**Tasks to carry out**
a. Summarize the block cipher passage in two sentences.
b. List every block mode named in the block cipher passage.
c. From the block cipher passage, reproduce the text starting with "One of the most" and going on through "2.1.0 or higher.", substituting "random bytes" for "random data".

**Passage provided**
+---+

Leanpub: Publish Early, Publish Often

Block Ciphers

There are two further types of symmetric keys: stream and block ciphers. Stream ciphers operate on data streams, i.e. one byte at a time. Block ciphers operate on blocks of data, typically 16 bytes at a time. The most common block cipher and the standard one you should use unless you have a very good reason to use another one is the AES block cipher, also documented in FIPS PUB 197. AES is a specific subset of the Rijndael cipher. AES uses block size of 128-bits (16 bytes); data should be padded out to fit the block size - the length of the data block must be multiple of the block size. For example, given an input of ABCDABCDABCDABCD ABCDABCDABCDABCD no padding would need to be done. However, given ABCDABCDABCDABCD ABCDABCDABCD an additional 4 bytes of padding would need to be added. A common padding scheme is to use 0x80 as the first byte of padding, with 0x00 bytes filling out the rest of the padding. With padding, the previous example would look like: ABCDABCDABCDABCD ABCDABCDABCD\x80\x00\x00\x00.

Here’s our padding function:

def pad_data(data):
   # return data if no padding is required
   if len(data) % 16 == 0: 
       return data

   # subtract one byte that should be the 0x80
   # if 0 bytes of padding are required, it means only
   # a single \x80 is required.

   padding_required     = 15 - (len(data) % 16)

   data = '%s\x80' % data
   data = '%s%s' % (data, '\x00' * padding_required)

   return data

Our function to remove padding is similar:

def unpad_data(data):
   if not data: 
       return data

   data = data.rstrip('\x00')
   if data[-1] == '\x80':
       return data[:-1]
   else:
       return data

Encryption with a block cipher requires selecting a block mode. By far the most common mode used is cipher block chaining or CBC mode. Other modes include counter (CTR), cipher feedback (CFB), and the extremely insecure electronic codebook (ECB). CBC mode is the standard and is well-vetted, so I will stick to that in this tutorial. Cipher block chaining works by XORing the previous block of ciphertext with the current block. You might recognise that the first block has nothing to be XOR’d with; enter the initialisation vector. This comprises a number of randomly-generated bytes of data the same size as the cipher’s block size. This initialisation vector should random enough that it cannot be recovered.

One of the most critical components to encryption is properly generating random data. Fortunately, most of this is handled by the PyCrypto library’s Crypto.Random.OSRNG module. You should know that the more entropy sources that are available (such as network traffic and disk activity), the faster the system can generate cryptographically-secure random data. I’ve written a function that can generate a nonce suitable for use as an initialisation vector. This will work on a UNIX machine; the comments note how easy it is to adapt it to a Windows machine. This function requires a version of PyCrypto at least 2.1.0 or higher.

+---+

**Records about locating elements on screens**
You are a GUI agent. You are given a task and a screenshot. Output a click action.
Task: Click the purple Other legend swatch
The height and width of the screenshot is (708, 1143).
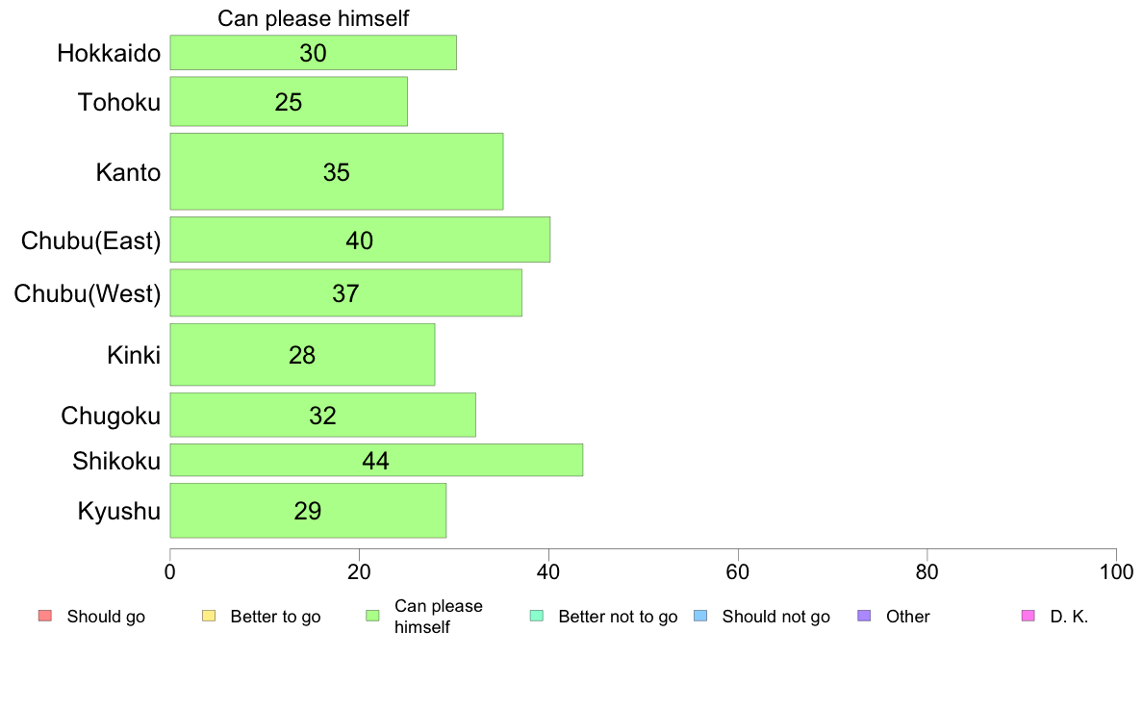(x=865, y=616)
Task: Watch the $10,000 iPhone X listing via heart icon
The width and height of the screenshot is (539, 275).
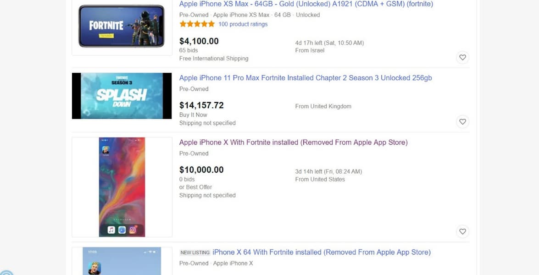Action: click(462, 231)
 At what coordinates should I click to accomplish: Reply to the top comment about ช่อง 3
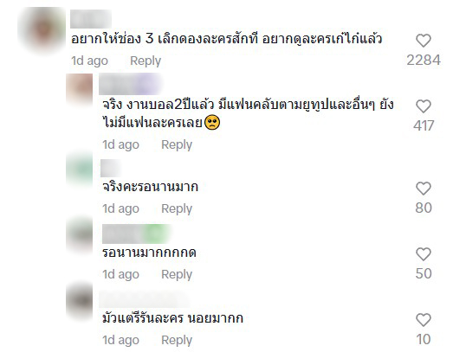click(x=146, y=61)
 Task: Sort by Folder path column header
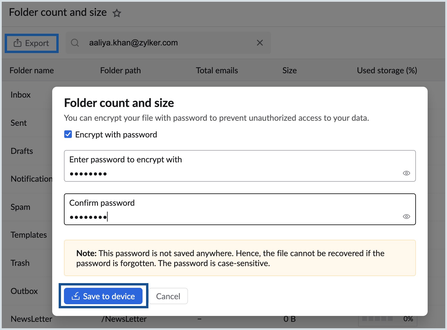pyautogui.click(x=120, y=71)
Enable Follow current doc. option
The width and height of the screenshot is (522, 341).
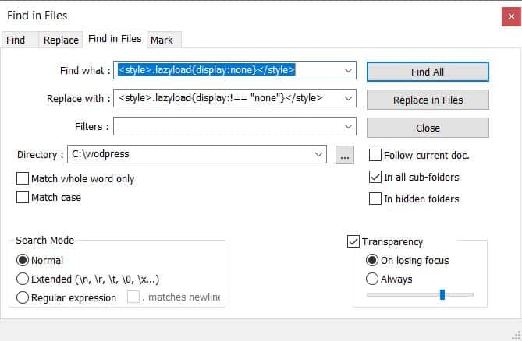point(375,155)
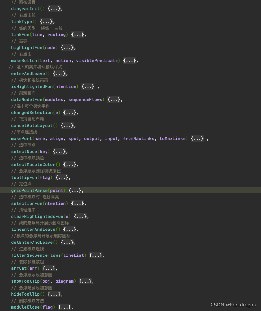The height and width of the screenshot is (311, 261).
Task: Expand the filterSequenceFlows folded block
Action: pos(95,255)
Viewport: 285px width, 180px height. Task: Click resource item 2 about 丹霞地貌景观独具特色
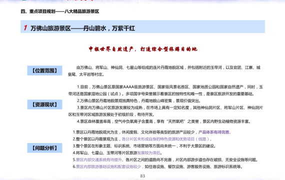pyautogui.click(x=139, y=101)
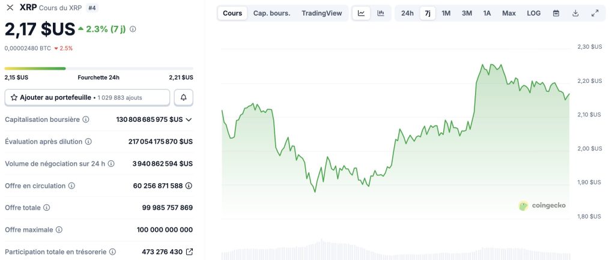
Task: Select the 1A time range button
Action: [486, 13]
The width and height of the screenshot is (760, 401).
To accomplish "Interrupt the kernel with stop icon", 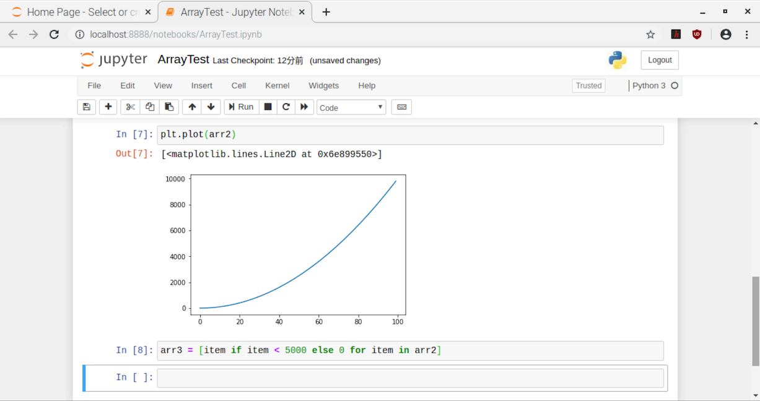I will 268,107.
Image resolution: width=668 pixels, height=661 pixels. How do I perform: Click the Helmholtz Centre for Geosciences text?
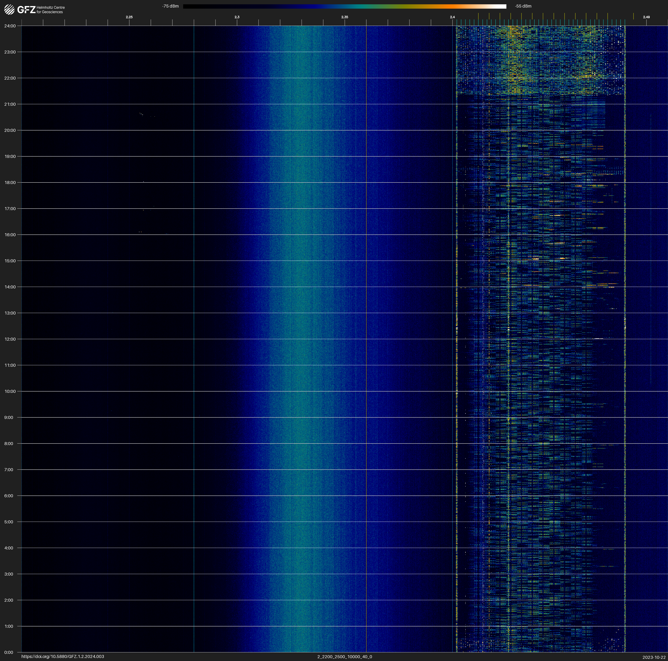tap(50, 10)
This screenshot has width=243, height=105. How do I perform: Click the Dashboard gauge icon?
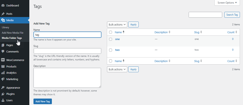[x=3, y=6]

+---+

**Written answers**
a. Block ciphers, unlike stream ciphers, operate on blocks of data, and the standard one is AES, which uses a 128-bit block size and so requires data to be padded to a multiple of that size, commonly with a 0x80 byte followed by 0x00 bytes. Encryption with a block cipher also requires a block mode, most commonly CBC, which XORs the previous block of ciphertext with the current block and uses a randomly generated initialization vector for the first block.

b.
- Cipher block chaining (CBC)
- Counter (CTR)
- Cipher feedback (CFB)
- Electronic codebook (ECB)

c.
One of the most critical components to encryption is properly generating random bytes. Fortunately, most of this is handled by the PyCrypto library’s Crypto.Random.OSRNG module. You should know that the more entropy sources that are available (such as network traffic and disk activity), the faster the system can generate cryptographically-secure random bytes. I’ve written a function that can generate a nonce suitable for use as an initialisation vector. This will work on a UNIX machine; the comments note how easy it is to adapt it to a Windows machine. This function requires a version of PyCrypto at least 2.1.0 or higher.